• YOUR GOAL
List the rows from the line with "Given: Click the preview scroll up arrow" to the line with "click(x=630, y=661)" as a numbered list, leaving out blank lines.

• ENTRIES SHOWN
----

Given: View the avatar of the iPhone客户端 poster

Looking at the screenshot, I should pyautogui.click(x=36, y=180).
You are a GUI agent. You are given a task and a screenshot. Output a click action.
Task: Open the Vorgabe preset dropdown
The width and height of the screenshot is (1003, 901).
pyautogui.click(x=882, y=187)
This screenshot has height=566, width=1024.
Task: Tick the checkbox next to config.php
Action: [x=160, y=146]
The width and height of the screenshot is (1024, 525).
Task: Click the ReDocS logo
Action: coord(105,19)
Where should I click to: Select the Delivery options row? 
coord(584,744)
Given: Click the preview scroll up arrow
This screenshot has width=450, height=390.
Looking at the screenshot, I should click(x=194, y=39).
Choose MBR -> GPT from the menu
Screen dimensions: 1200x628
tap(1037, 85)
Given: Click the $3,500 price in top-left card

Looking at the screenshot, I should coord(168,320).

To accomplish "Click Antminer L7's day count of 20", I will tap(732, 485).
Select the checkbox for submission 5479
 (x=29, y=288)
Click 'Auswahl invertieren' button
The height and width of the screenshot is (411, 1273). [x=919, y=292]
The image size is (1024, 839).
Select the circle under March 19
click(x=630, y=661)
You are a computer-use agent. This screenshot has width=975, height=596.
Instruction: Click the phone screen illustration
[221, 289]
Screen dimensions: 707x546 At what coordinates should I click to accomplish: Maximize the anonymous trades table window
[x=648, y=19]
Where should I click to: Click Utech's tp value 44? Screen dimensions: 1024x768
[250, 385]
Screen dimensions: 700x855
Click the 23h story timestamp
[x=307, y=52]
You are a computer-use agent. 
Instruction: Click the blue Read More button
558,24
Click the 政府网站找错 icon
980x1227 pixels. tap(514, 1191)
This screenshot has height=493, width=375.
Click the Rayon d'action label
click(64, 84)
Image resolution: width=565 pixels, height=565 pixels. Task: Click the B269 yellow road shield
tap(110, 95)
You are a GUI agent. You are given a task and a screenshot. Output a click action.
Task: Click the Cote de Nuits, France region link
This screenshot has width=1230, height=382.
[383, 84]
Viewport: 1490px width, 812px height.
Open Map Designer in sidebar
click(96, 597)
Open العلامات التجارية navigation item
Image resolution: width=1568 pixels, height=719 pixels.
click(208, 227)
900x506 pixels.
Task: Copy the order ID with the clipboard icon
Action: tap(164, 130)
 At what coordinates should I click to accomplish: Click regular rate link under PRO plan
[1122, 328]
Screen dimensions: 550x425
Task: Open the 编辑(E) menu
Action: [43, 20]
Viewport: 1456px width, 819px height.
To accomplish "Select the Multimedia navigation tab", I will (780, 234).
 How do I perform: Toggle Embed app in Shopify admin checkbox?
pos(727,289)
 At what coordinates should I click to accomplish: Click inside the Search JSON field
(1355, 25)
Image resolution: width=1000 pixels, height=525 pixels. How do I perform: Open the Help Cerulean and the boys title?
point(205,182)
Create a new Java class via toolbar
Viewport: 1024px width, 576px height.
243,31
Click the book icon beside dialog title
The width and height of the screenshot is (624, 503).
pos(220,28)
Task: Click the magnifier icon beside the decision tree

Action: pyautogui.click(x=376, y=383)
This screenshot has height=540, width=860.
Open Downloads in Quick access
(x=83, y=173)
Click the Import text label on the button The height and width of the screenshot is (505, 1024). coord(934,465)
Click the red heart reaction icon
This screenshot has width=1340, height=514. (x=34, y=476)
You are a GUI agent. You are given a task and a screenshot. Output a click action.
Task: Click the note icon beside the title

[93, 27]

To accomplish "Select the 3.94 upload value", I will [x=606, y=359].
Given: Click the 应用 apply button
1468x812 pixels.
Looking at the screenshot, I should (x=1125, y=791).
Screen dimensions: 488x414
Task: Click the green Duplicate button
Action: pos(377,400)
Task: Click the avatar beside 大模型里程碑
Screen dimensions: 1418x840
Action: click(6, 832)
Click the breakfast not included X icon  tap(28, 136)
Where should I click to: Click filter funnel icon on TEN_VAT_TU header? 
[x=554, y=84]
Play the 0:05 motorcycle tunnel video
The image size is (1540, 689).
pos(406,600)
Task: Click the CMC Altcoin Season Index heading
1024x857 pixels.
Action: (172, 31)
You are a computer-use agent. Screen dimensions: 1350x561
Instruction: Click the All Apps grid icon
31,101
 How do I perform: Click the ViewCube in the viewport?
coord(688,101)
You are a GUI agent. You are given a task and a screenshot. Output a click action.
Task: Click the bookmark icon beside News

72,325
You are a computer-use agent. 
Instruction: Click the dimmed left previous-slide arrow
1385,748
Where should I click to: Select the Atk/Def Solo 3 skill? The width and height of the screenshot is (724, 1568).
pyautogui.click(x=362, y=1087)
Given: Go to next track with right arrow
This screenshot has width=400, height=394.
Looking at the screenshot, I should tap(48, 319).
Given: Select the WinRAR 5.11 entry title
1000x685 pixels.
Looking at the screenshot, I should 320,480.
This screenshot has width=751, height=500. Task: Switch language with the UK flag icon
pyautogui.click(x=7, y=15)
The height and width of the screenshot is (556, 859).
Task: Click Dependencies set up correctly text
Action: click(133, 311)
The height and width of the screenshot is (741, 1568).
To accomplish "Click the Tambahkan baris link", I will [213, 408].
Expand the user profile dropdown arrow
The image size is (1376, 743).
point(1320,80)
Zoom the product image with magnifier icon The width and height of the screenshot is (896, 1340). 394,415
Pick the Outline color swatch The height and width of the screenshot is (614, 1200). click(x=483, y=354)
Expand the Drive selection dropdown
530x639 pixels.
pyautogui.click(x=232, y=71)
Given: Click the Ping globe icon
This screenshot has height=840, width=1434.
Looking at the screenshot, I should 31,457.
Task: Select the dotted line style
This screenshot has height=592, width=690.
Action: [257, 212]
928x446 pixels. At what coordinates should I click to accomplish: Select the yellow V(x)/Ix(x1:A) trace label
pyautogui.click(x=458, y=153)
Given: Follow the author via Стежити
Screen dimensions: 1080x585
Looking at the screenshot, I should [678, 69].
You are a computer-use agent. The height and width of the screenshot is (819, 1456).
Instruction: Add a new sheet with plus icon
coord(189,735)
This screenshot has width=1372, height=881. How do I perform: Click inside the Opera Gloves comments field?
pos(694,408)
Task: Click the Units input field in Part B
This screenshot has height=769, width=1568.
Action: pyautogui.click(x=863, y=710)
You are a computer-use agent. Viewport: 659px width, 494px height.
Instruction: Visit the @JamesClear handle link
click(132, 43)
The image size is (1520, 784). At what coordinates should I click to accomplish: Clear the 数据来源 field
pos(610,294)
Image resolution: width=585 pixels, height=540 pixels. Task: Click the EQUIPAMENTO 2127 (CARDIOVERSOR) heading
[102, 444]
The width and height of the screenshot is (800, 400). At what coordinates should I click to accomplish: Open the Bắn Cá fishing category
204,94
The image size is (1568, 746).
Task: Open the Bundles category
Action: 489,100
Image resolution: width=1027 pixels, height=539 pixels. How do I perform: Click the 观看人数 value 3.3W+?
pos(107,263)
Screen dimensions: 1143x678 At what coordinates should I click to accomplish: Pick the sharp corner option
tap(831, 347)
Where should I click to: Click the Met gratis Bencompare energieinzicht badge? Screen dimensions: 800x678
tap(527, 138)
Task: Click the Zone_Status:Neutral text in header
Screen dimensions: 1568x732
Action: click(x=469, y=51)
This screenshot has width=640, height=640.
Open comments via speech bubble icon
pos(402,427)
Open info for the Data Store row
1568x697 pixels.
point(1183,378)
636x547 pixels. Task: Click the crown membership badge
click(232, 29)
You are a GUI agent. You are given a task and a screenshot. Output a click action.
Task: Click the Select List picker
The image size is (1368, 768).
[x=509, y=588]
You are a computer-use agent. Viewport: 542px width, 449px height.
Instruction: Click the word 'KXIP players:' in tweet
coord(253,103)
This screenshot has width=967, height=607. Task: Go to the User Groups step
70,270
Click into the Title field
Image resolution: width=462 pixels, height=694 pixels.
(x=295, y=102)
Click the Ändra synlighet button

----

• EXERCISE SOLUTION
1. Given: Click the preview scroll up arrow
2. This screenshot has width=450, height=390.
3. Looking at the screenshot, I should click(x=194, y=39).
4. Choose MBR -> GPT from the menu
5. Screen dimensions: 1200x628
6. tap(1037, 85)
7. Given: Click the $3,500 price in top-left card
8. Looking at the screenshot, I should coord(168,320).
9. To accomplish "Click Antminer L7's day count of 20", I will tap(732, 485).
10. Select the checkbox for submission 5479
11.  (x=29, y=288)
12. Click 'Auswahl invertieren' button
13. The height and width of the screenshot is (411, 1273). [x=919, y=292]
14. The image size is (1024, 839).
15. Select the circle under March 19
16. click(x=630, y=661)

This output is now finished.